Si nous devons également exercer une telle activité constructrice lorsque nous lisons un roman - après tout, Flaubert ne nous dit pas pourquoi madame Bovary se suicide, et c'est à nous à rechercher dans toute l'histoire qu'il nous a racontée les événements qui expliquent son geste fatal -, un film se signale, par rapport à un roman, par un important déficit des marques de liaison et de coordination sémantiques: là où un écrivain utilise des marqueurs temporels («ensuite... pendant ce temps... c'est alors... il y a bien longtemps... dix ans plus tard...»), spatiaux («à deux cents kilomètres de là... dans la cave d'une maison isolée... Dans la Baker Street à Londres»...), logiques («c'est pourquoi... cependant... néanmoins... or... mais...») extrêmement précis, le réalisateur de films, s'il dispose également d'instruments équivalents (ne serait-ce que des cartons avec ce type d'indications), en use généralement, pour des raisons esthétiques, avec beaucoup plus de parcimonie.
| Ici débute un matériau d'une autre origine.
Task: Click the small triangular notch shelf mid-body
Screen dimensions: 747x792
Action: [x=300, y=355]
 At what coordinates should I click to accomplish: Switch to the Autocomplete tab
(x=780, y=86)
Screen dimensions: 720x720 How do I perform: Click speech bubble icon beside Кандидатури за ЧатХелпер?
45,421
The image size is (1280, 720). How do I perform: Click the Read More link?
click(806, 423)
Ainsi, alors qu'il n'y a rien de plus courant dans un roman que de rapporter les pensées d'un personnage, celles-ci doivent dans la plupart des films être reconstruites par le spectateur en se basant sur les paroles et les faits et gestes du personnage (ou d'autres personnages).

Comprendre un film ne se limite donc jamais seulement à voir et entendre ce que montre le film et suppose toujours que le spectateur fasse des hypothèses d'interprétation plus ou moins fragiles, plus ou moins travaillées, pour donner sens et cohérence à ce qui n'est qu'une suite d'images et de sons a priori fragmentés et discontinus. Les préalables qu'on vient de poser, s'ils sont sans doute indispensables, ne peuvent donc garantir, de manière absolue, la validité des interprétations qui seraient faites en les respectant: rien n'infirmerait de façon décisive une hypothèse aussi hasardeuse que celle qui déclarerait que Muriel est en fait une description de la société australienne constituée de politiciens véreux, d'épouses débiles et de filles écervelées et querelleuses.
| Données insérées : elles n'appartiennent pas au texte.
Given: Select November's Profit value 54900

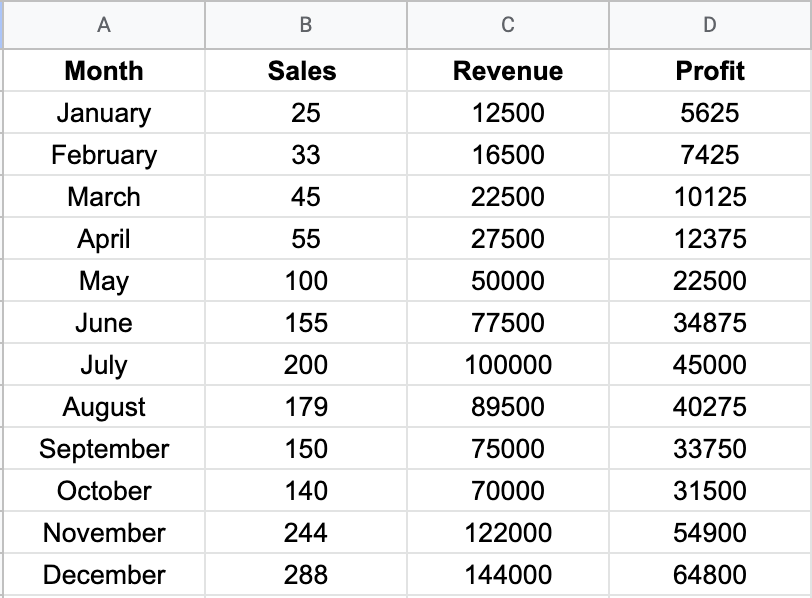Looking at the screenshot, I should coord(710,533).
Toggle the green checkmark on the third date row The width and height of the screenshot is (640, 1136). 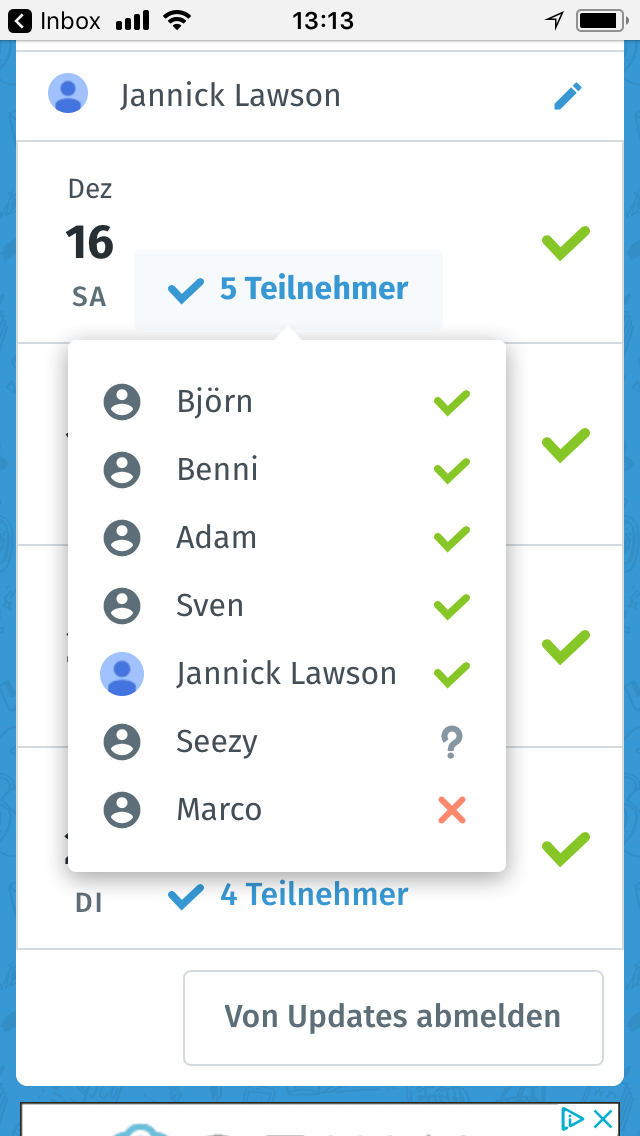click(566, 646)
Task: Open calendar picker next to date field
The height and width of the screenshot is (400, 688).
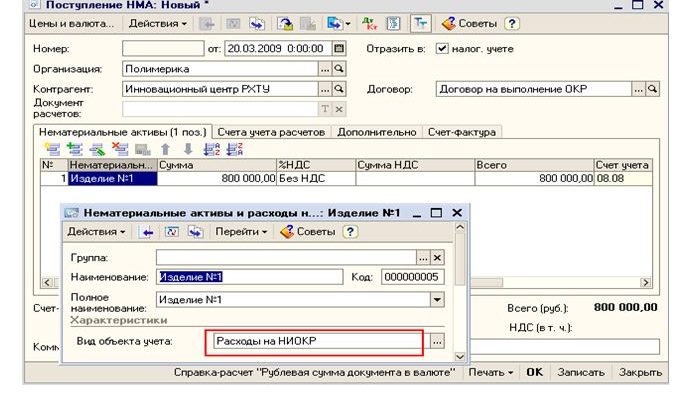Action: click(338, 47)
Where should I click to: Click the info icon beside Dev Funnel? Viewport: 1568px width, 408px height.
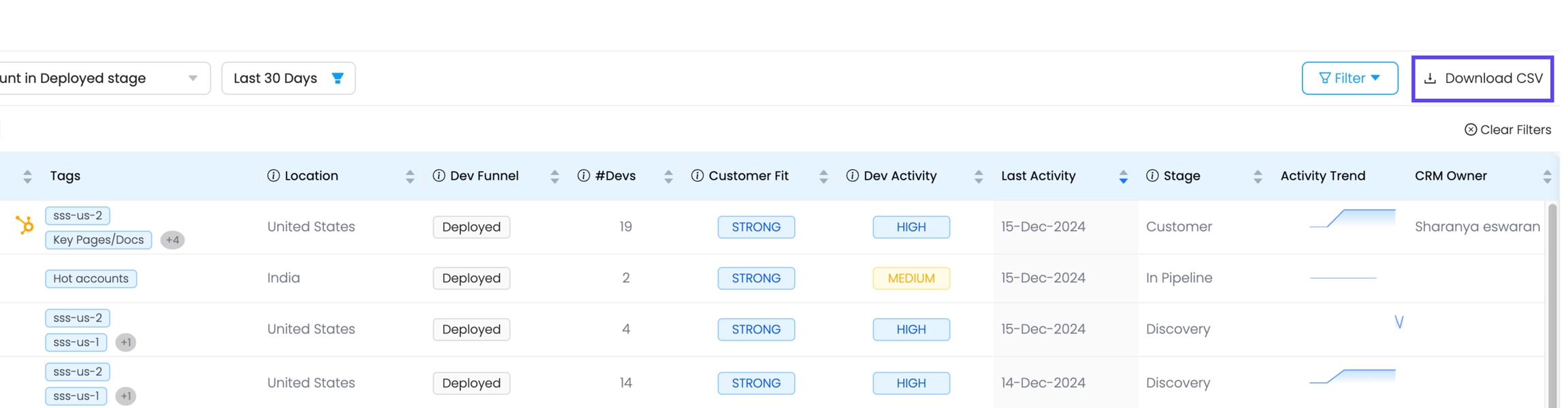[439, 176]
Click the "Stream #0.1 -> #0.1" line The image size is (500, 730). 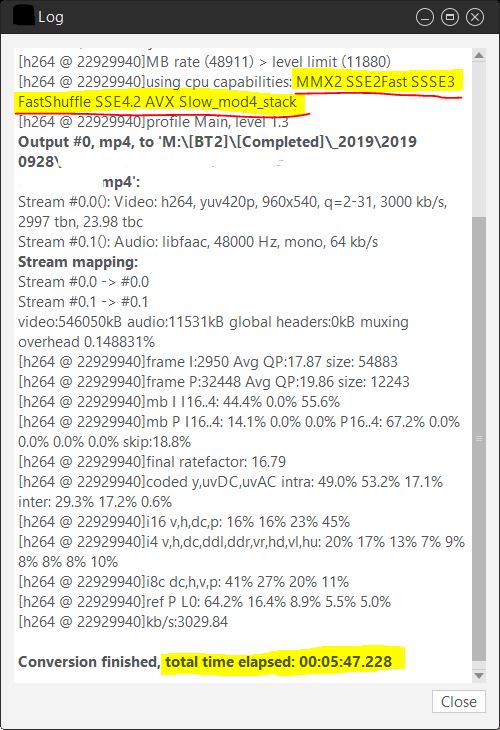(83, 302)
Les techniques que l'on va à présent proposer permettront d'orienter les hypothèses d'interprétation sans garantir, une nouvelle fois, de façon décisive la justesse de ces interprétations. [...]


[1] En fait, l'analyse exhaustive est un mythe car le nombre d'éléments dans un film, choix du scénario, mouvements des acteurs, choix du point de vue, du cadrage, de la lumière, des couleurs, du montage... est théoriquement infini. Mais deux interprétations peuvent être comparées quant au nombre d'éléments dont elles rendent compte.